### Exercise directions
If a line in the data holds the string "Given", list it.

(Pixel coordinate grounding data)
================

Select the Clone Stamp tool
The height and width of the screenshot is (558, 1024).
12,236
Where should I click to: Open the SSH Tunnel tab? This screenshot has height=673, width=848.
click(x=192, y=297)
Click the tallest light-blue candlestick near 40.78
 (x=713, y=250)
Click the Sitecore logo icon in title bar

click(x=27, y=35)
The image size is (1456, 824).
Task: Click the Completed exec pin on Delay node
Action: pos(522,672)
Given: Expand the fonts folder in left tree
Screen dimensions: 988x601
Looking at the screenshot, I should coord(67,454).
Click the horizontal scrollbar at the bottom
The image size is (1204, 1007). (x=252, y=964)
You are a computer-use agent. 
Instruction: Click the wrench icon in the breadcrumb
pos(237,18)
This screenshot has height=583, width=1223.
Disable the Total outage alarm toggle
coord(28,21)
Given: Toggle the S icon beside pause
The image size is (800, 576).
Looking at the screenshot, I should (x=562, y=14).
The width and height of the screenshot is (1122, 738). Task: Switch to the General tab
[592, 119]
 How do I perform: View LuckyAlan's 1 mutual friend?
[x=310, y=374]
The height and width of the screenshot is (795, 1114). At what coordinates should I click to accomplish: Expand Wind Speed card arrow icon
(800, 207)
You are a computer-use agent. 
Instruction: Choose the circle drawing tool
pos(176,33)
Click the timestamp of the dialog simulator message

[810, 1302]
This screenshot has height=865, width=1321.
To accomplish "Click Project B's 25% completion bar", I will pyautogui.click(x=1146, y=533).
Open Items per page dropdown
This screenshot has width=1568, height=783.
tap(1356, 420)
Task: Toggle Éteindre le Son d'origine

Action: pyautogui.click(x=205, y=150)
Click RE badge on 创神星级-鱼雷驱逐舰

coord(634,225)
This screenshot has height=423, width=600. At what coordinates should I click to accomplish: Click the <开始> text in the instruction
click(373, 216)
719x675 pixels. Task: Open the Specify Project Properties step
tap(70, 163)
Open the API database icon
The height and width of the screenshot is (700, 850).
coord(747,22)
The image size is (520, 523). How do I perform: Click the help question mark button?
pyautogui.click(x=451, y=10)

================

### Answer to this problem
Given: Expand the fonts folder in left tree
Given: Toggle the S icon beside pause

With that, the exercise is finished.